The following data sources were used in the models for colorectal cancer mortality projections.

Health Professionals Follow-Up Study (HPFS)

Used for: risk factor effects
Description: The HPFS began in 1986 when approximately 51,500 male health professionals 40-75 year of age were recruited to study the dietary etiologies of heart disease and cancer. Risk factors for various cancers were collected at baseline. Incident cancers are identified by follow-up questionnaires, which have response rates of 90% for every two-year cycle.

National Health and Nutrition Examination Study (NHANES)

Used for: risk factor prevalence
Description: NHANES is arguably the largest and longest-running national source of objectively measured health and nutrition data. Households are chosen at random within neighborhoods to participate. Information is gathered by directly interviewing the survey participants and those within their household about their health, and by conducting clinical tests, anthropometric, biochemical, and radiological measurements, and physical examinations.

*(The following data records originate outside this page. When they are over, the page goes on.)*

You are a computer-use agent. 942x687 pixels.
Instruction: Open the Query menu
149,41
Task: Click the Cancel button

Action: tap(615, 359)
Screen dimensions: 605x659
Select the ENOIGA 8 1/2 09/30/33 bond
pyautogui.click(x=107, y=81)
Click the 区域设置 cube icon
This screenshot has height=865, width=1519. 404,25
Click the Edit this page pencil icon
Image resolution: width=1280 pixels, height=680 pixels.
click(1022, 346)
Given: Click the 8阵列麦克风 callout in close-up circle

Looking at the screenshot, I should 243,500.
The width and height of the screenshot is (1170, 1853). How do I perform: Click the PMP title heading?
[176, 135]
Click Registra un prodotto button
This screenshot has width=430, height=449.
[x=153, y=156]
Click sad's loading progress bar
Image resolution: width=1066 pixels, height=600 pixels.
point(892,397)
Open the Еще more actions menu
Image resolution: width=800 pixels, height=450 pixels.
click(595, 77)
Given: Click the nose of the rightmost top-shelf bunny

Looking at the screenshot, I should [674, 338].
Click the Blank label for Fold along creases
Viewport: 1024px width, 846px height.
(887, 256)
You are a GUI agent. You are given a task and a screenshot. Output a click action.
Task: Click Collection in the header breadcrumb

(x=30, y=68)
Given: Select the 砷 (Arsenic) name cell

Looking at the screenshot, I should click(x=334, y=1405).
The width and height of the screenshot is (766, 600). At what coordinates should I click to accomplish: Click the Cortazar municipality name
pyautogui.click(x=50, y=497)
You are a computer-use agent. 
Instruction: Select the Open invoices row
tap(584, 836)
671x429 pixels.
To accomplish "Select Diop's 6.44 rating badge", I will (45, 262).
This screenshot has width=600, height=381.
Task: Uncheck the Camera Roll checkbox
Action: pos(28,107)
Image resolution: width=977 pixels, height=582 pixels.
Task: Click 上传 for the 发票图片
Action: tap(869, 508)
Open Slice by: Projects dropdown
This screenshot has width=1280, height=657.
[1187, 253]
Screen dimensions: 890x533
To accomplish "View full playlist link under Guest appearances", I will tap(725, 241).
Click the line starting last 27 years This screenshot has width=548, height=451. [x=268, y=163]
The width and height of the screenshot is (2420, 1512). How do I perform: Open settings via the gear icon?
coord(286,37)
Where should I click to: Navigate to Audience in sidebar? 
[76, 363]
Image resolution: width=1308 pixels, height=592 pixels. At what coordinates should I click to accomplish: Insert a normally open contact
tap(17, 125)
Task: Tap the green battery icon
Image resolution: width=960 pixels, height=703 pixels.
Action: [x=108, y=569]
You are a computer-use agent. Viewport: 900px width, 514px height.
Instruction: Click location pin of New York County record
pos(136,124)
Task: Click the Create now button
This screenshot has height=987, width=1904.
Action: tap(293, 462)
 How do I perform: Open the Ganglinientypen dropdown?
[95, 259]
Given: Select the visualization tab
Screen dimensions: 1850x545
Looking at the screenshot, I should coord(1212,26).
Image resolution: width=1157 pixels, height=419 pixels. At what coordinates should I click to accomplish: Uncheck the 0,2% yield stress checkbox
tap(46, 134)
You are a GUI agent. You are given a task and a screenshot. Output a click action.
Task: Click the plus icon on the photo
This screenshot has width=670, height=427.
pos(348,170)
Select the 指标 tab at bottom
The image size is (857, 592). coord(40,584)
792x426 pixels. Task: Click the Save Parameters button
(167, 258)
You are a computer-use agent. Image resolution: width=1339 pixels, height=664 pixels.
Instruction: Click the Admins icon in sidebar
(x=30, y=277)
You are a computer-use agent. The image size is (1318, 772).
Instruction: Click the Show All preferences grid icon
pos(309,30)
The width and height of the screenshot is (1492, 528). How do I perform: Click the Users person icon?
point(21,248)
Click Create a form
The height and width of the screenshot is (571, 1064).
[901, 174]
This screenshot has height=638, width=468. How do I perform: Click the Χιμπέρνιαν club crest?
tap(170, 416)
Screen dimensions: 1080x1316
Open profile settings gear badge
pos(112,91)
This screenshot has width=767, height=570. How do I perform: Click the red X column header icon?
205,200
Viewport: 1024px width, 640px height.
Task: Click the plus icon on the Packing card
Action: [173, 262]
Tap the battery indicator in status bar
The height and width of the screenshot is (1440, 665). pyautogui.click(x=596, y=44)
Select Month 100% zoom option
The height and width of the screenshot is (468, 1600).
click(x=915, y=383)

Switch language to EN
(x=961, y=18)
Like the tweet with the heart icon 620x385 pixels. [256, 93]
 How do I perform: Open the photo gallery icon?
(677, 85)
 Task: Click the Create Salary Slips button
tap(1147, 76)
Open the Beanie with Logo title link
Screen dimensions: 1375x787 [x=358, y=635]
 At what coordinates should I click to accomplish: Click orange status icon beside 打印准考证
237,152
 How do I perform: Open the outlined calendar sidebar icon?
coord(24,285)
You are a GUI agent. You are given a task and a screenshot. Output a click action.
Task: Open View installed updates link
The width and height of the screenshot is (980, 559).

National Health Interview Survey (NHIS)

Used for: screening dissemination
Description: The National Health Interview Survey (NHIS) is a continuing, nationwide in-person survey of approximately 40,000 households in the civilian non-institutionalized population. This survey of about 100,000 persons is conducted by the National Center for Health Statistics (NCHS) and administered by the US Census Bureau.

Nurses' Health Study (NHS)

Used for: risk factor effects
Description: The NHIS began in 1976, when 121,700 registered nurses 30 to 55 years of age returned a mailed questionnaire that included details on risk factors for breast and other cancers. Follow-up questionnaires mailed every two years identify incident cancers and collect detailed information on diet, physical activity, smoking history, and other exposures.

Patterns of Care Studies

Used for: chemotherapy dissemination
Description: Patterns of Care studies are randomized controlled trials for chemotherapy efficacy. They began in 1987 with SEER cases serving as controls for a study that examined the provision of state-of-the-art therapy in Community Clinical Oncology Program hospitals. In 1990, the number of cases included in the POC initiative was increased substantially to obtain more stable estimates of community practice in a population-based sample of cases.

SEER-Medicare Linked Database

Used for: chemotherapy dissemination
Description: The Surveillance, Epidemiology, and End Results (SEER) Program, started in 1973, currently collects and publishes cancer incidence and survival data from population-based cancer registries covering approximately 26 percent of the US population. The SEER Program registries routinely collect data on patient demographics, primary tumor site, tumor morphology and stage at diagnosis, first course of treatment, and follow-up for vital status. The SEER Program is the only comprehensive source of population-based information in the United States that includes stage of cancer at the time of diagnosis and patient survival data.